Seperti yang diterangkan Ketua FAGI Jawa Barat Iwan Hermawan kepada Prabunews.com, hingga kini praktek korup tersebut masih terjadi dan berlangsung aman. Beberapa indikasi korupsi di lingkungan pendidikan adalah berbagai pungutan yang dibebankan kepada siswa.
Baik itu pungutan yang prosesnya direkayasa, pungutan yang melalui musyawarah demokratis tapi melanggar regulasi karena tidak adanya subsidi silang bagi siswa/wi yang kurang mampu sehingga biaya pungutan dipukul rata serta mengikat menjadi bentuk kewajiban, selain itu pungutan liar yang tanpa musyawarah dan melanggar Undang-Undang serta bertentangan dengan saran tindak yang telah ditentukan oleh Satgas Saber Pungli.

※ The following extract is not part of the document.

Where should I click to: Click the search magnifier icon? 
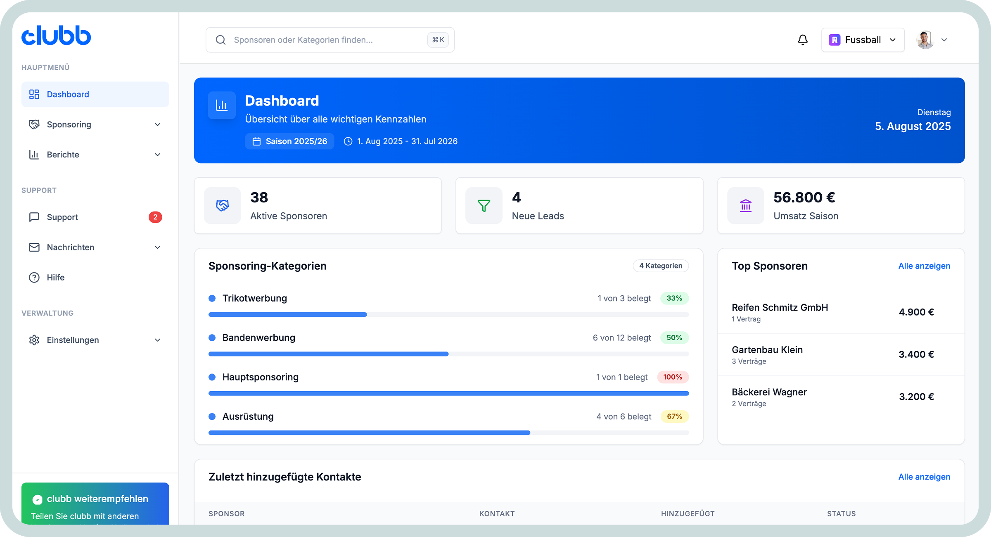[220, 40]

Penyalahgunaan dana pemerintah maupun dana masyarakat, biasanya terjadi bersifat korupsi struktural sebagai akibat lambatnya pencairan dana BOS baik dari pemerintah pusat maupun dari pemerintah daerah. Contohnya pencairan pada akhir tahun tetapi laporan mundur ke awal tahun sehingga bisa terjadi rekayasa kwitansi.

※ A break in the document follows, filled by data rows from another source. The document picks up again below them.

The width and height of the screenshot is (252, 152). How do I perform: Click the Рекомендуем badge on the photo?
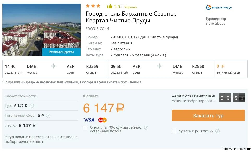tap(61, 52)

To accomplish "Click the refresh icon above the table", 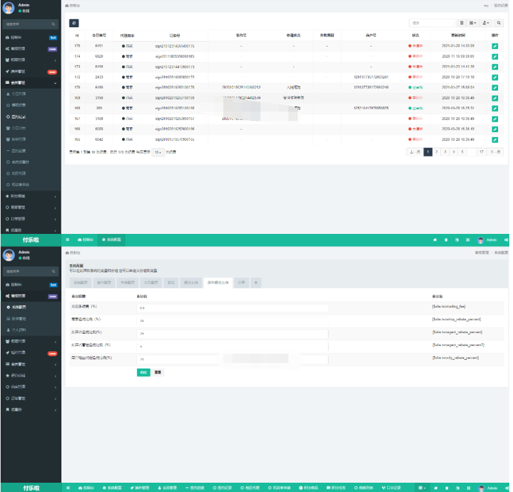I will [74, 23].
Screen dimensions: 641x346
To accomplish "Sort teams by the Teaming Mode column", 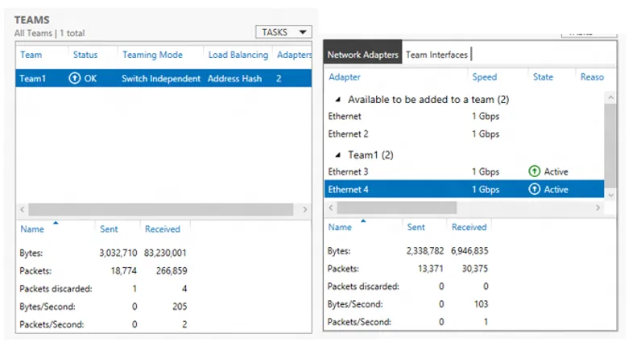I will (152, 55).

Sementara indikasi penyalahgunaan dana dari masyarakat biasanya melalui RKAS fiktif. Belum lagi indikasi penyuapan biasanya dilakukan oleh orang tua siswa ketika PPDB agar diterima di satu sekolah ataupun agar mendapat nilai baik dalam proses pembelajaran untuk anaknya.

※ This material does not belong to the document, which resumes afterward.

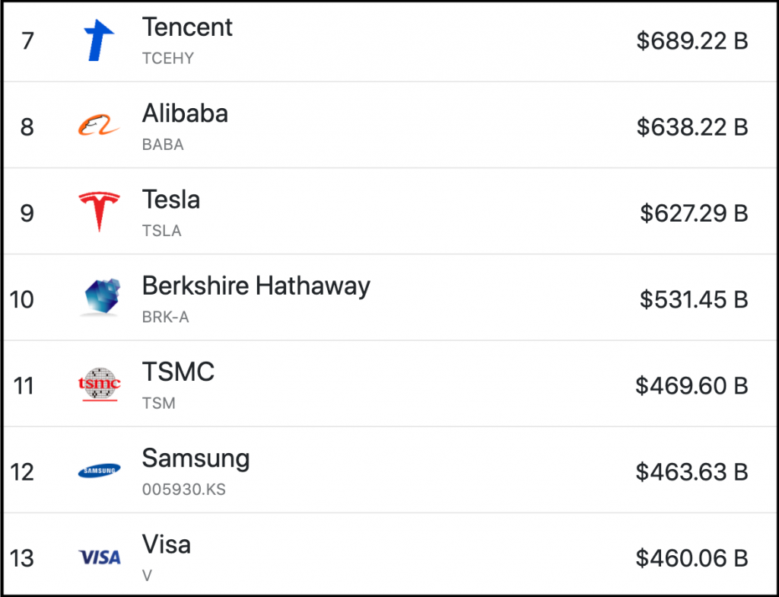The height and width of the screenshot is (597, 779).
Task: Click the Alibaba orange logo icon
Action: pos(99,126)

Selain itu praktek korup ini juga bisa kepada oknum pejabat struktural, pengawas, assesor agar mendapat penilaian yang baik guna menentukan baku mutu sekolah.
“Adapun penyebab terjadi praktek korup ini karena lemahnya pengawasan, terlalu besarnya otoritas kepala sekolah di sekolah, hingga rendahnya kesejahteraan guru khususnya guru non PNS. Selain itu kurangnya bantuan biaya investasi dari pemerintah pusat dan pemerintah daerah”, pungkas Bah Iwan.